06 abril, 2005

O medo da culpa que me envergonha

A vergonha é sentida espaçada, como uma chuva contínua e rala que dura, dura demais. Sem sentir eu sinto vergonha, por que assim como o medo, não escolho esse tremor inquieto abaixo do umbigo, por que parece que não tenho defesa contra essa invasão. Uma invasão que não dói, mas que me faz temer a dor, pois o medo instala outros medos e a vergonha assim o faz também. Acontecem sensações, nascem conclusões e nada é palpável; no entanto, a possível concretização do que se imagina chega a me enlouquecer por segundos ou minutos, antes que minha consciência tente me proteger.
Me acostumei a implorar por essa proteção, e esse pedido é sempre consciente. Nasceu daí uma fé em um recurso próprio de manutenção da sanidade, mesmo que seja superficial. Isso me deixa livre de culpar-me ao longo do dia, o que não me absolve da noite que não tarda. Da chegada à casa e ao folgar dos pés dos sapatos. O relaxar é fundamental para voltar à sensação de vergonha, medo e culpa. E sem poder relaxar para não perder esta proteção mal projetada, acabo me percebendo só numa poltrona qualquer sem tirar as roupas, ou largar a bolsa e principalmente, sem tirar os sapatos, buscando um desconcentrar próprio de uma fuga indigna para minha coragem moldada por uma sociedade que condena a covardia. Chega então um momento em que me admito covarde para concluir, seja uma mentira, seja uma verdade.

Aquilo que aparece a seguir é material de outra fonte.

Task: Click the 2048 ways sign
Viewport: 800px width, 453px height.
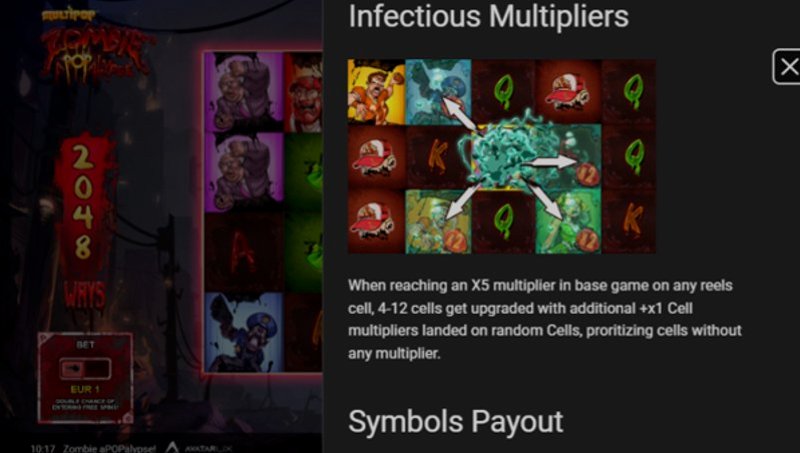Action: click(x=85, y=224)
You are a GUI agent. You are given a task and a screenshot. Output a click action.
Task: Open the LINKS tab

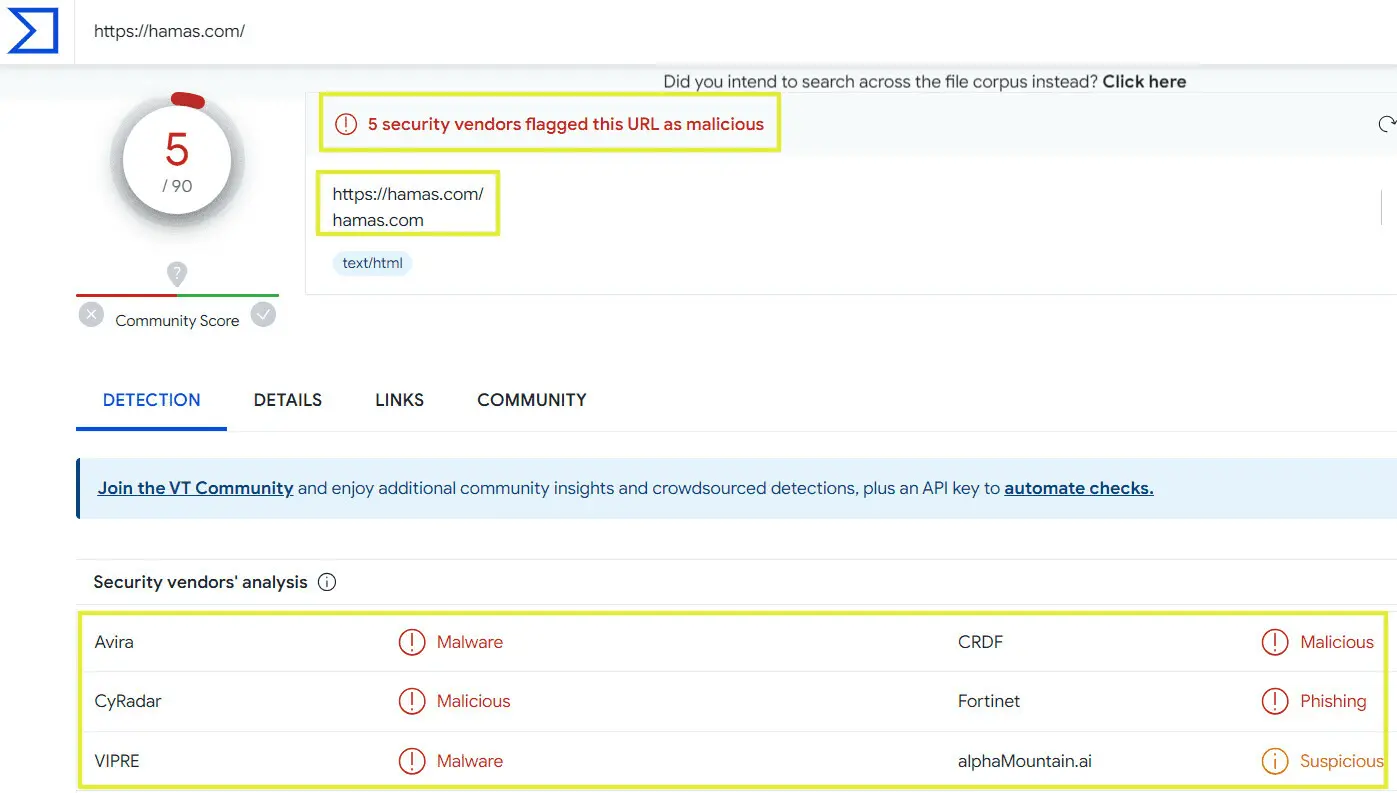coord(399,400)
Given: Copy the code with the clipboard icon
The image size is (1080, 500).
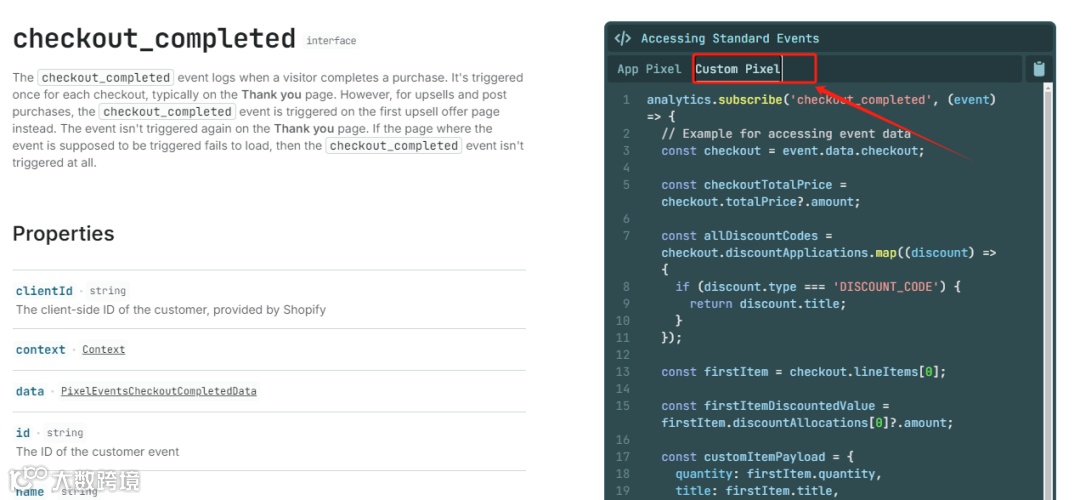Looking at the screenshot, I should (x=1038, y=69).
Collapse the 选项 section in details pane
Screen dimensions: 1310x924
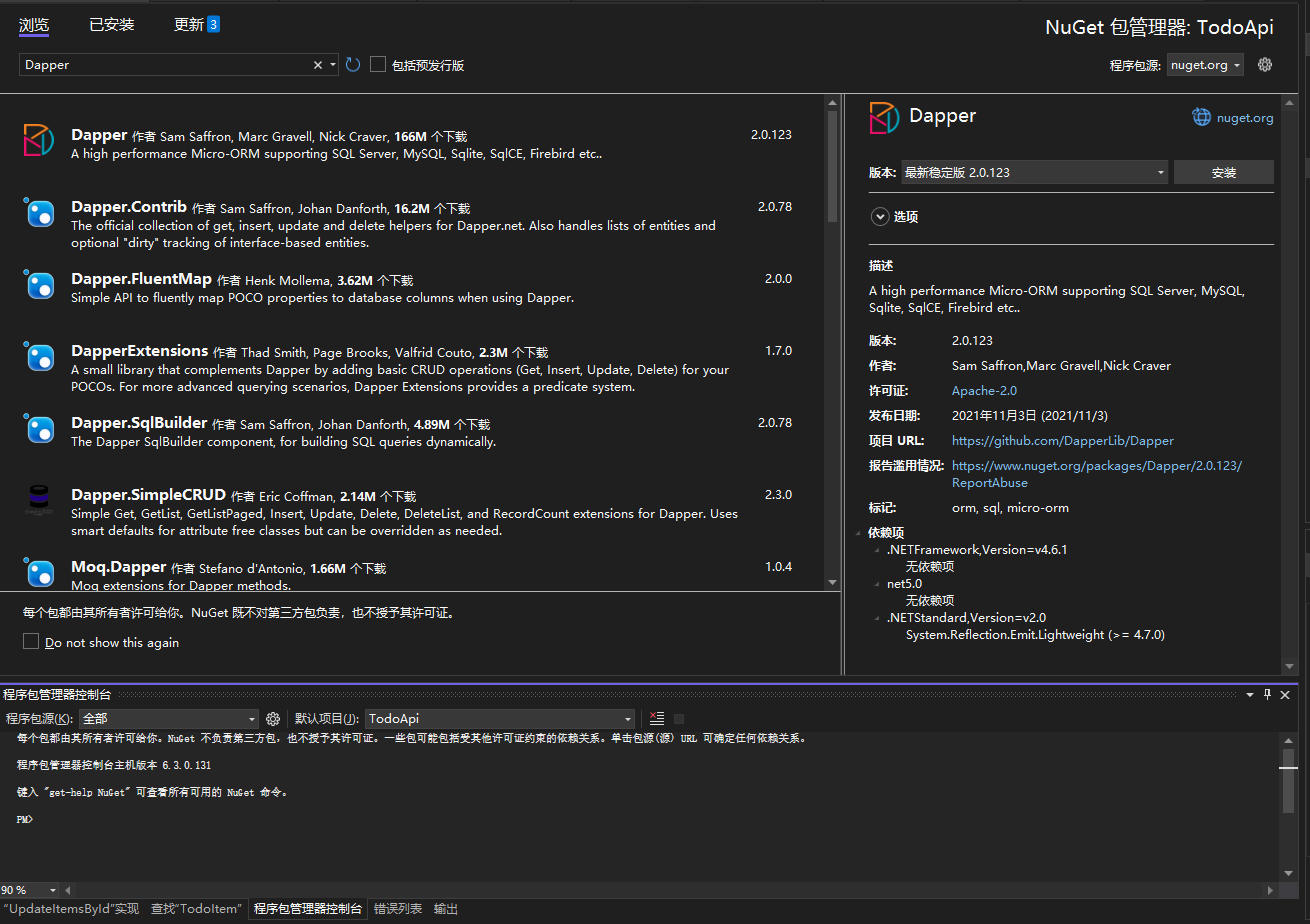coord(880,216)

A covardia é o recurso, é a proteção, mas observe, é de fato mal projetada por um raciocínio instintivo de sobrevivência, quem sabe de um campo ancestral de minha consciência? E é assim, por que me desperta culpa por senti-la. Por que embora este campo primitivo me permita a covardia, há ainda um mundo inteiro que me ordena enfrentá-lo mesmo que dele eu saia derrotada. Volto a temer, pois a derrota não me passa pela garganta, inclusive para que não me sufoque o coração. E há um momento em que não sei mais se me envergonho por temer, se me culpo por isso ou se temo a vergonha. São todas, várias sensações idênticas localizadas, como disse, abaixo do umbigo, mas não sei como, sinto uma distinção cruel entre elas. Isso me faz percebê-las em maior quantidade do que sou capaz de esquecer, por que não as esqueço, e sim abandono em algum outro campo primitivo que um dia há de se esgotar e jorrar toda essa angústia de volta para a minha vida.